FC Barcelona – Flanke aus dem Halbfeld
Bei der dritten Variante handelt es sich um einen Standard des FC Barcelona im Spiel gegen den FC Sevilla zur 1:0 Führung aus Sicht der Katalanen. Hierbei sind Präzision im Passspiel, Kopfballstärke und die richtigen Laufwege zum entscheidenden Zeitpunkt wichtig.

 


Zur Ausgangslage: Barcelona hat zwei Spieler für eine kurze Ausführung an der Eckfahne positioniert.
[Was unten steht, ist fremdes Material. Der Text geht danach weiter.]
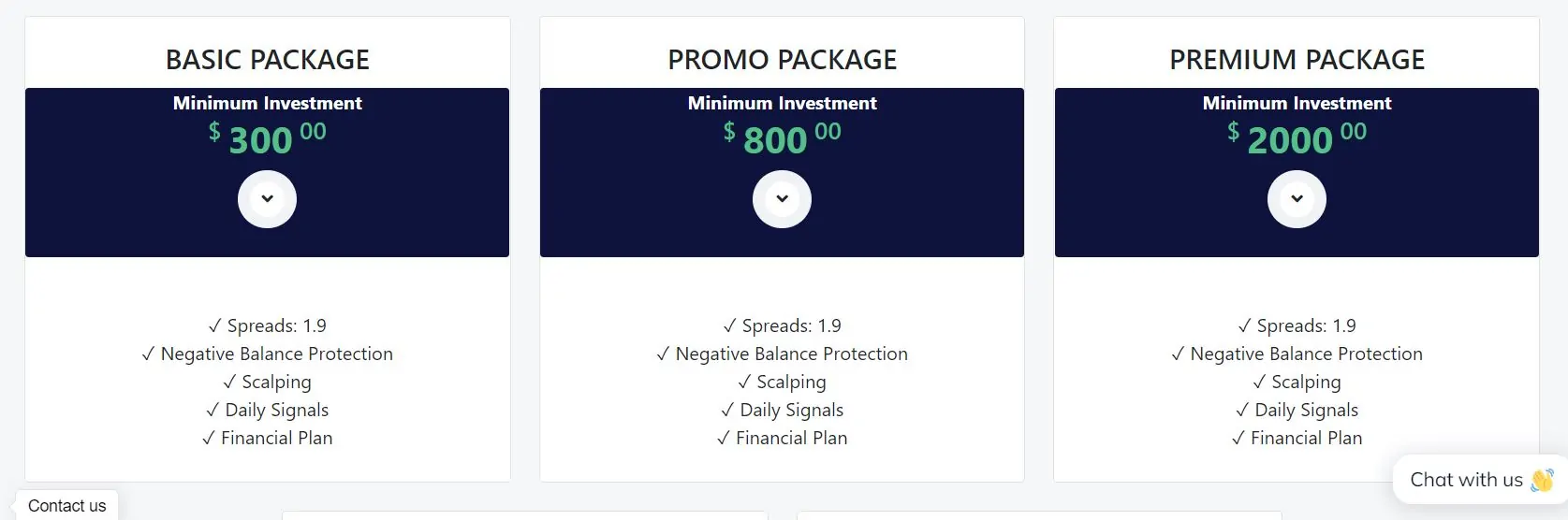The height and width of the screenshot is (520, 1568).
Task: Expand the Premium Package chevron button
Action: (1297, 198)
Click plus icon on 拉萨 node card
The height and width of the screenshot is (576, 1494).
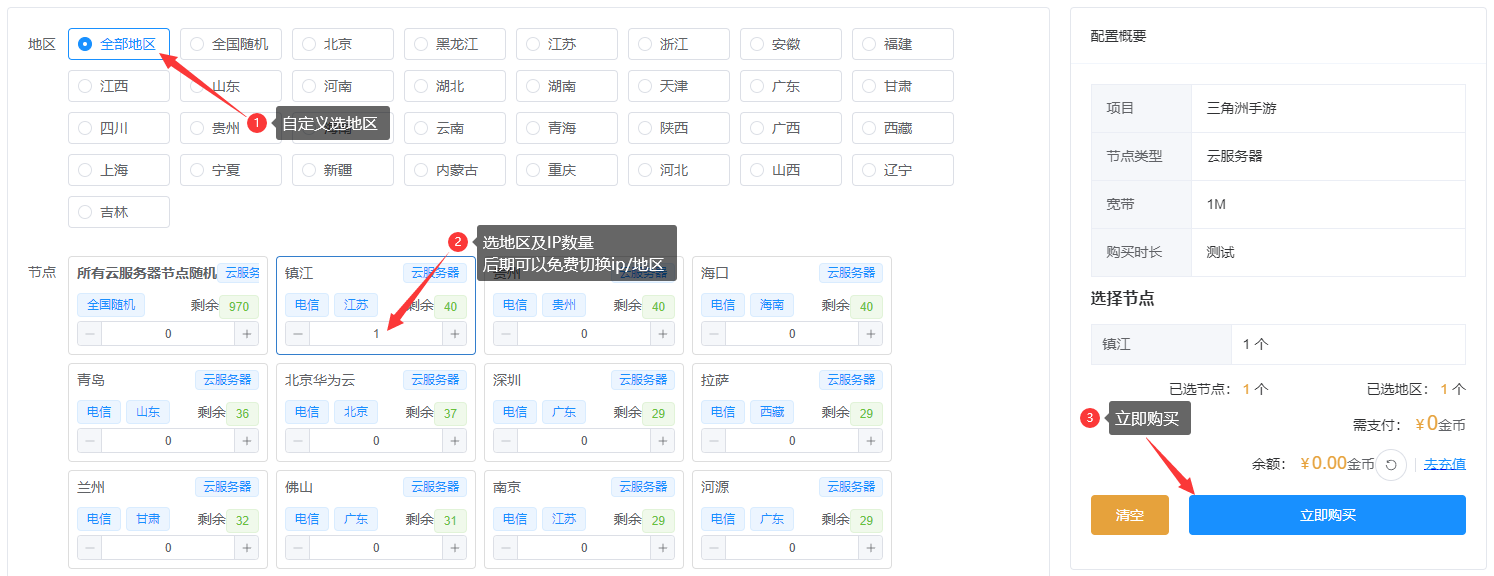click(870, 440)
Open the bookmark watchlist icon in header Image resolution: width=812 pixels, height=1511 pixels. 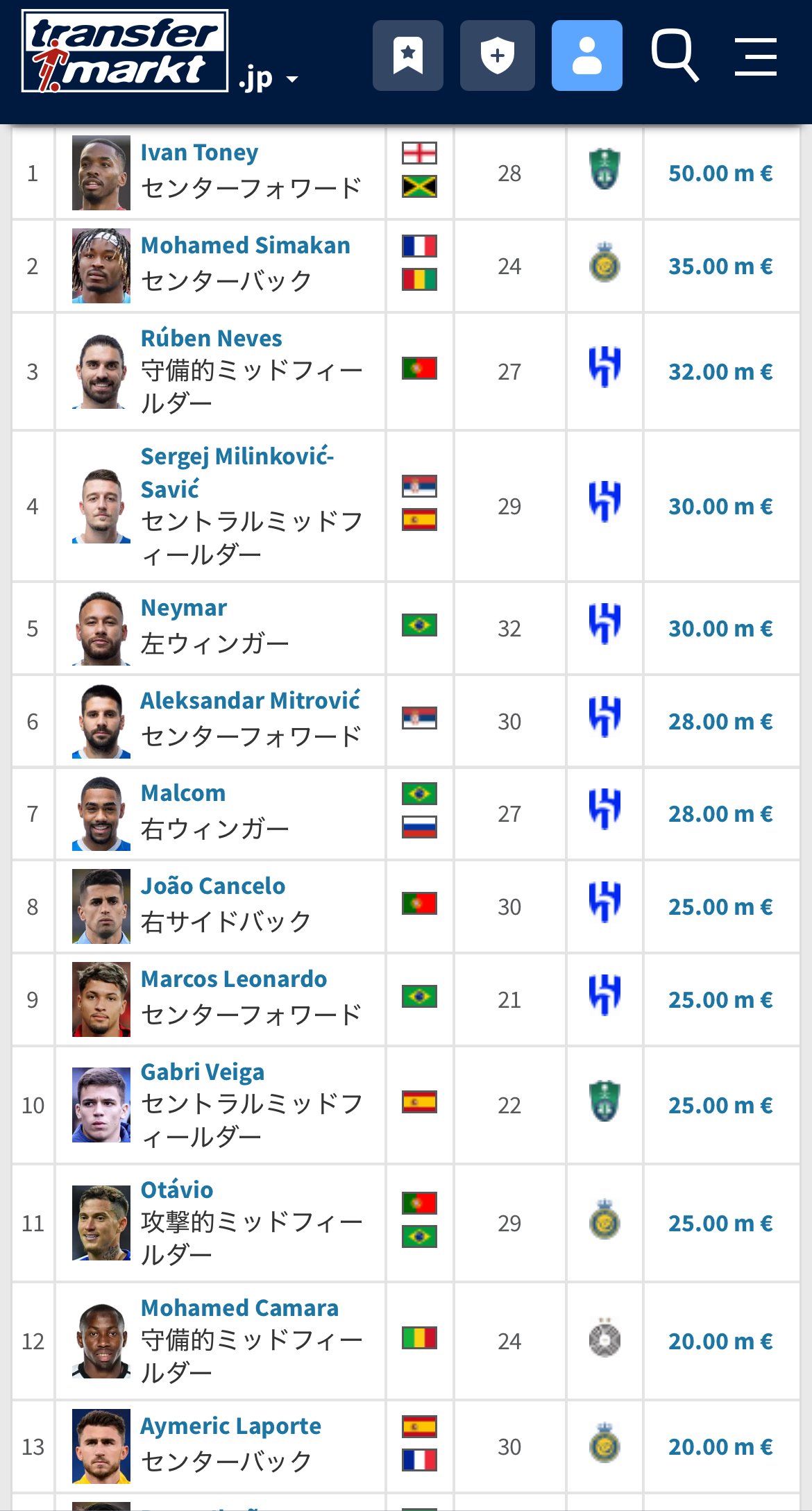[x=408, y=56]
Raphinha ist im Rückraum während fünf Angreifer im Strafraum auf Höhe des ersten Pfostens positioniert sind. Die Ecke wird kurz ausgeführt und so entsteht ein 2 vs. 1 an der Eckfahne.

 

 
Lamine Yamal dribbelt mit dem Ball an, während er vom Eckenschützen hinterlaufen wird. Gleichzeitig positioniert sich Raphinha im Rückraum so, dass er anspielbar wird und aus dem Deckungsschatten des zweiten rausrückenden Verteidigers rauskommt. Im Strafraum ist noch wenig Aktivität und die Situation dort bleibt unverändert.

 

 
Raphinha hat wenig Druck bei der Flanke auf den zweiten Pfosten. Dort haben sich zwei kopfballstarke Spieler von Barcelona abgesetzt, um das Kopfballduell zu gewinnen. Lewandowski ist im Zentrum positioniert, um dann auf den ersten Pfosten gehen zu können. Außerdem kommt Lamine Yamal von außen mit in den Strafraum.

 


Vom zweiten Pfosten wird der Ball nicht direkt aufs Tor geköpft, sondern an den ersten Pfosten gelegt. Während Lewandowski einen direkten Gegenspieler hat, kann Yamal ohne diesen ebenfalls in die gefährliche Zone laufen. Durch die Flanke von Raphinha sind gleich sechs Verteidiger überspielt, die nichtmehr eingreifen können.

 

 
Jetzt sieht man, dass am ersten Pfosten sowohl Lewandowski als auch Lamine Yamal einschussbereit sind gegen nur einen Verteidiger. Aus drei Metern kann der Ball nun im Tor untergebracht werden.

 

Fazit
Die Analyse dieser drei Eckballvarianten zeigt, wie wichtig Standardsituationen im modernen Fußball sind. Erfolgreiche Teams nutzen nicht nur individuelle Qualität, sondern auch präzise einstudierte Abläufe, um ihre Gegner zu überlisten. Newcastle United demonstriert, wie eine kurze Ecke durch Überzahl auf dem Flügel und clevere Laufwege gefährliche Abschlüsse ermöglicht. Der FC Bayern nutzt eine Variante, die durch Blockbewegungen gezielt Räume schafft, um Harry Kane in eine optimale Abschlussposition zu bringen. Der FC Barcelona wiederum zeigt, wie eine Flanke aus dem Halbfeld mit abgestimmten Kopfballweiterleitungen Verteidigungen aushebeln kann. Diese Beispiele verdeutlichen, dass Standards weit mehr sind als nur Zufallsprodukte. Mit gezieltem Training, strategischer Planung und taktischer Disziplin können sie zu einem entscheidenden Faktor für den Erfolg werden. Gerade in engen Spielen sind sie oft der Schlüssel zum Sieg – ein Grund, warum Top-Teams so viel Wert auf ihre Optimierung legen.